Mais « ce n’est qu’avec l'expansion européenne et le développement du capitalisme moderne que l’écocide a pris une dimension réellement mondiale, détruisant l’ensemble de la planète ». Ashley Dawson revient sur le commerce des fourrures, au XVIè siècle, sur le système de la plantation, sur l’asservissement des femmes, l’industrie de la pêche à la baleine. Il explique que l’abolition de l’esclavage par la couronne britannique en 1833, fut plus une réaction au déclin de la productivité en raison de la dessiccation qu’un acte humaniste.
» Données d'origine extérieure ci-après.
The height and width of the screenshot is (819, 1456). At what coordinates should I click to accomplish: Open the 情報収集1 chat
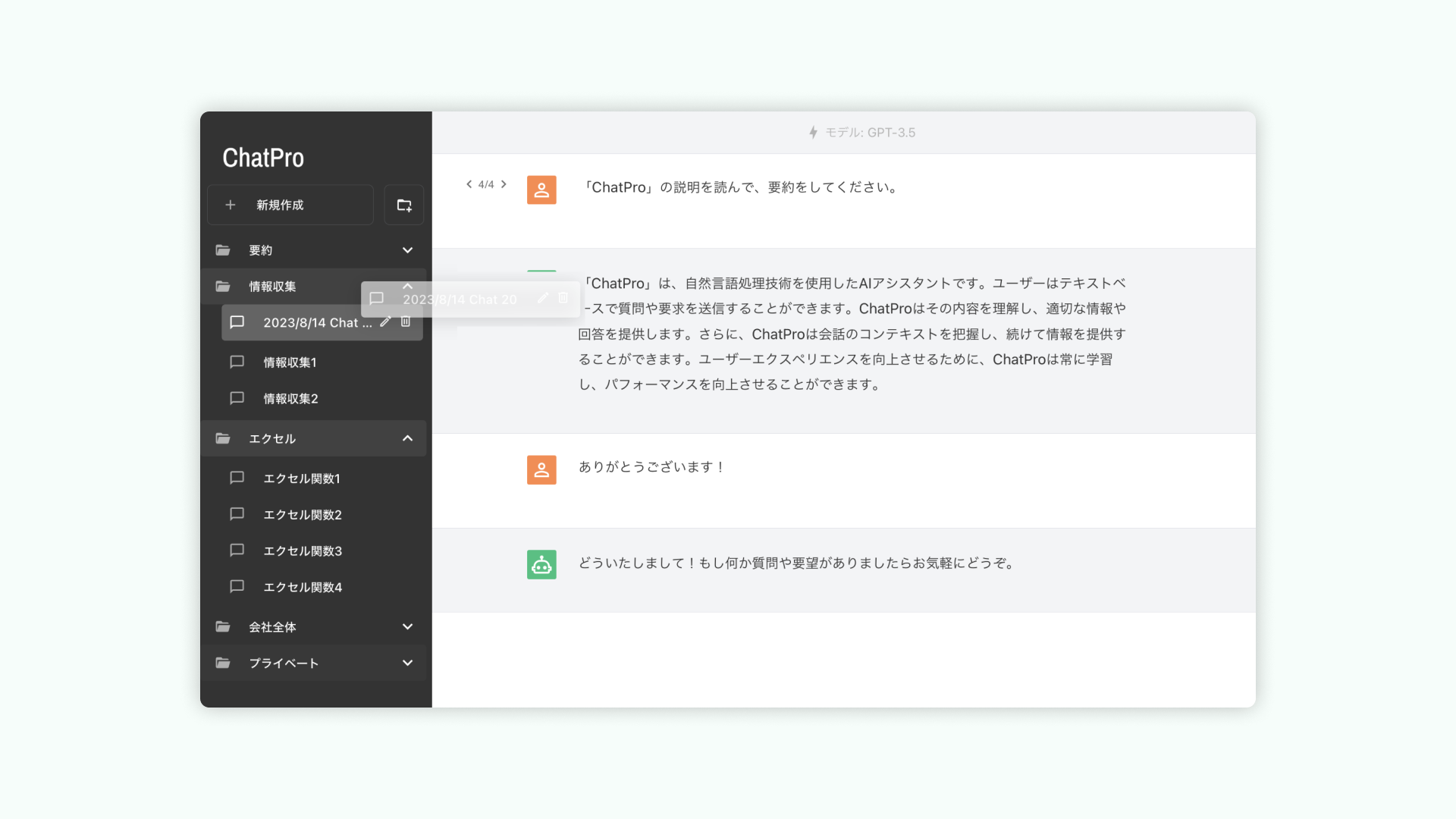pyautogui.click(x=290, y=362)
Il faudra attendre le XIXè siècle pour que soit remis en question le rôle de la science dans la légitimisation du colonialisme, dans la maîtrise d’une nature passive et féminisée : « L'objectivité et la neutralité de la méthode scientifique ont contribué, comme doctrine, à masquer le caractère potentiellement écocidaire, patriarcal et raciste de la technoscience. » « La logique du capital apparaît donc comparable à celle d'une tumeur cancéreuse, se développant de manière incontrôlée jusqu'à détruire le corps qui l’héberge. » La Richesse des nation d’Adam Smith, paru en 1776, est l’illustration de « la folie des doctrines économiques » : aveuglement face à la finitude et encouragement à transformer aussi vite que possible les ressources terrestres en capital afin d’augmenter les profits et la croissance. « L'économie classique, telle qu'elle fut formulée par Adam Smith et telle qu'elle est pratiquée aujourd'hui, célèbre des valeurs – l’égoïsme, la gloutonnerie, la compétitivité et la myopie – qui était autre fois considérées comme des péchés capitaux et, ce faisant, fournit une justification intellectuelle au pillage désastreux de la planète par le capitalisme. » Dans certains cas, comme la destruction des troupeaux de bisons en Amérique du Nord ou l’épandage de pesticides sur les forêts tropicales du Vietnam, l’écocide est « une stratégie consciente de l'impérialisme », « une guerre écologique ». L’impasse des négociations climatiques est inévitable dans un systèmes de nations capitalistes en concurrence, où chacun est poussé à fuir ses responsabilités. « La solution du capitalisme aux crises systémiques périodiques est d’initier de nouveaux cycles d'accumulation. Le capital essaye essentiellement de croître à partir des problèmes qu'il engendre. » Il ne pourra jamais résoudre la crise environnementale qu’il engendre.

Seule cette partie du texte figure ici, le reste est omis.